Rachi, en s’appuyant sur la tradition orale, explique que ces noms de lieux étranges et mystérieux (Paran, Tofel, Lavan…) ne sont pas des étapes de voyage, mais des allusions aux fautes du peuple d’Israël dans le désert. Moché évoque leurs erreurs… mais avec délicatesse, en les insinuant à travers des noms de lieux plutôt qu’en les énumérant brutalement.
C’est là une leçon précieuse : réprimander, oui, mais avec tact et respect.
Comme le dit la Tora : « Tu réprimanderas ton prochain, et tu ne porteras pas de faute à cause de lui » (Vayikra 19, 17).
Réprimander l’autre, c’est une Mitsva. Mais la faire mal, c’est une faute. La faire avec amour, c’est une Mitsva qui construit. Moché l’a fait avec douceur, avec retenue, pour préserver l’honneur d’Israël.
Mais si l’on a souvent le zèle de « réprimander » les autres, sommes-nous prêts à recevoir une remontrance ? À entendre qu’on a fauté, qu’on aurait pu mieux faire ? C’est peut-être là le plus grand défi : ne pas se vexer. Ne pas se fermer. Ne pas tout prendre contre soi.
Et cela nous ramène directement à une histoire bien connue, tristement célèbre, que rapporte la Guémara (Guitin 55b) — celle de Kamtsa et Bar Kamtsa.
L’histoire en bref :
Un homme organise un grand banquet. Il souhaite inviter son ami Kamtsa. Mais par erreur, le messager apporte l’invitation à Bar Kamtsa, son ennemi.
Bar Kamtsa, croyant à un geste d’apaisement, accepte l’invitation. Mais le jour du banquet, l’hôte, furieux de le voir, le chasse avec humiliation, malgré les efforts de Bar Kamtsa pour rester discret (il propose même de payer tout le banquet !).

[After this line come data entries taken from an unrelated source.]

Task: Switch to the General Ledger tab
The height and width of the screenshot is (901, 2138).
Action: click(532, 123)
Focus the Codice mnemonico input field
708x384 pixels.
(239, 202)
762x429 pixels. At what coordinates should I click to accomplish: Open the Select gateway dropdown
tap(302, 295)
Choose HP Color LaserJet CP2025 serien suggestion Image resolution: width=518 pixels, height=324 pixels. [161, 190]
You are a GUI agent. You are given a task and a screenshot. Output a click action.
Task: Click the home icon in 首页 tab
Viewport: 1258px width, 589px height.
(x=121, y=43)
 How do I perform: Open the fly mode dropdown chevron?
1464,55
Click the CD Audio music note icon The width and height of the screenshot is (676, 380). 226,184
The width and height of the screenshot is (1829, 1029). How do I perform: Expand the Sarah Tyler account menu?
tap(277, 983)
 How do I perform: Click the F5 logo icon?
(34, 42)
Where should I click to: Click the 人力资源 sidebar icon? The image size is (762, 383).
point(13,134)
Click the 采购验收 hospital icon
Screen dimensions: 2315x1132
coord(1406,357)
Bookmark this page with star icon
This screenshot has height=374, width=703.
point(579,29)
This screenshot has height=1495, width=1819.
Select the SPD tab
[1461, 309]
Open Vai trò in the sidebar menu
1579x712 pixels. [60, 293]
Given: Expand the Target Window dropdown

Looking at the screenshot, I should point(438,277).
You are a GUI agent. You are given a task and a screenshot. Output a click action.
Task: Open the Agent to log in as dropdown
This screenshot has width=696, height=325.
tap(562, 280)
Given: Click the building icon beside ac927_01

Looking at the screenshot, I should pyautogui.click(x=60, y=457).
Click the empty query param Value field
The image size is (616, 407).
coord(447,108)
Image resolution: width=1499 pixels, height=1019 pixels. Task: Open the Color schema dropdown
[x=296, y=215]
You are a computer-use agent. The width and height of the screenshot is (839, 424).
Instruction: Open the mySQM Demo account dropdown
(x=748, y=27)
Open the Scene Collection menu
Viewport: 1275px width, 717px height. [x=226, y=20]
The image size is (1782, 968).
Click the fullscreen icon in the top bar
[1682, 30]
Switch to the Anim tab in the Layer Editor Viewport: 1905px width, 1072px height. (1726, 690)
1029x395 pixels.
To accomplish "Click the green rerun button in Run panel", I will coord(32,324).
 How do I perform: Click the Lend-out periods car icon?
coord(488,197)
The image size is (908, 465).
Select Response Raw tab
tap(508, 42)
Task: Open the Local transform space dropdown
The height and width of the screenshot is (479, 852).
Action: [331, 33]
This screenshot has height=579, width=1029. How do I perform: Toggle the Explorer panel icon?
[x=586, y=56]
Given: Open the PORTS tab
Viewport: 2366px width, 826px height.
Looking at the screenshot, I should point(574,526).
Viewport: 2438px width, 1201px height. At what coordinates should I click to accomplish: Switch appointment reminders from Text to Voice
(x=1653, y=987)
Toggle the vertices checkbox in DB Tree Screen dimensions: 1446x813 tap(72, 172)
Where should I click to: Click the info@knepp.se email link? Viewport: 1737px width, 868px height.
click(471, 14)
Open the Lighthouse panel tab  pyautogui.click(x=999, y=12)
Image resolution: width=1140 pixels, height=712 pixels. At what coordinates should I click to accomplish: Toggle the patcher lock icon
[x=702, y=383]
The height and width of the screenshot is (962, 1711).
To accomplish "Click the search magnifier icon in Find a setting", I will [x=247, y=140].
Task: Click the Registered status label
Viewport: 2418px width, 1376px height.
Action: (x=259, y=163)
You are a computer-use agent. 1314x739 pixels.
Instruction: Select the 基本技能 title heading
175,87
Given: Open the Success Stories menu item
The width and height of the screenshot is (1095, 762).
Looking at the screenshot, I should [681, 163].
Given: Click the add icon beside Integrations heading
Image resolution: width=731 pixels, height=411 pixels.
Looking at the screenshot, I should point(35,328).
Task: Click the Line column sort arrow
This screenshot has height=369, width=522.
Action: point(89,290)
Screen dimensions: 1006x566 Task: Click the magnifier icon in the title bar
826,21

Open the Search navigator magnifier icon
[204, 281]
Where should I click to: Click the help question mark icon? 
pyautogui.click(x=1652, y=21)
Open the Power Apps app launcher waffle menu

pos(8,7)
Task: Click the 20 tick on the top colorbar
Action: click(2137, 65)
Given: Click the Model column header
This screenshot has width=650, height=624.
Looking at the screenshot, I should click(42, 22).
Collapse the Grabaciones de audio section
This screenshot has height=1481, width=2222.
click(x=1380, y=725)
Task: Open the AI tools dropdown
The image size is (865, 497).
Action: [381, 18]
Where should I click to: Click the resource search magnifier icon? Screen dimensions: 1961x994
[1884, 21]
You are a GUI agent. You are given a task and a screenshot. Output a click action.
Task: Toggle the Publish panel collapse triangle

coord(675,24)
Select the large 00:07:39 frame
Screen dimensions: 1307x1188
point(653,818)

Pire encore : personne n’intervient, pas même les sages présents. Cette humiliation et cette indifférence poussent Bar Kamtsa à se venger. Il calomnie les Juifs auprès de l’empereur romain, et c’est ainsi que commence la destruction du deuxième Beth Hamikdach.
La Guémara dit clairement : « Yerouchalaïm a été détruite à cause de Kamtsa et Bar Kamtsa. »
Mais une question se pose : que vient faire Kamtsa dans cette histoire ? Il n’était même pas présent !
Le Maharcha répond : Bar Kamtsa était le fils de Kamtsa. (En araméen, « Bar » signifie « fils de… »)
Kamtsa était donc l’ami de l’hôte, et le père de celui qu’on a humilié. Il aurait pu — il aurait dû — faire quelque chose pour apaiser les tensions. Mais il n’a rien fait. Pourquoi ?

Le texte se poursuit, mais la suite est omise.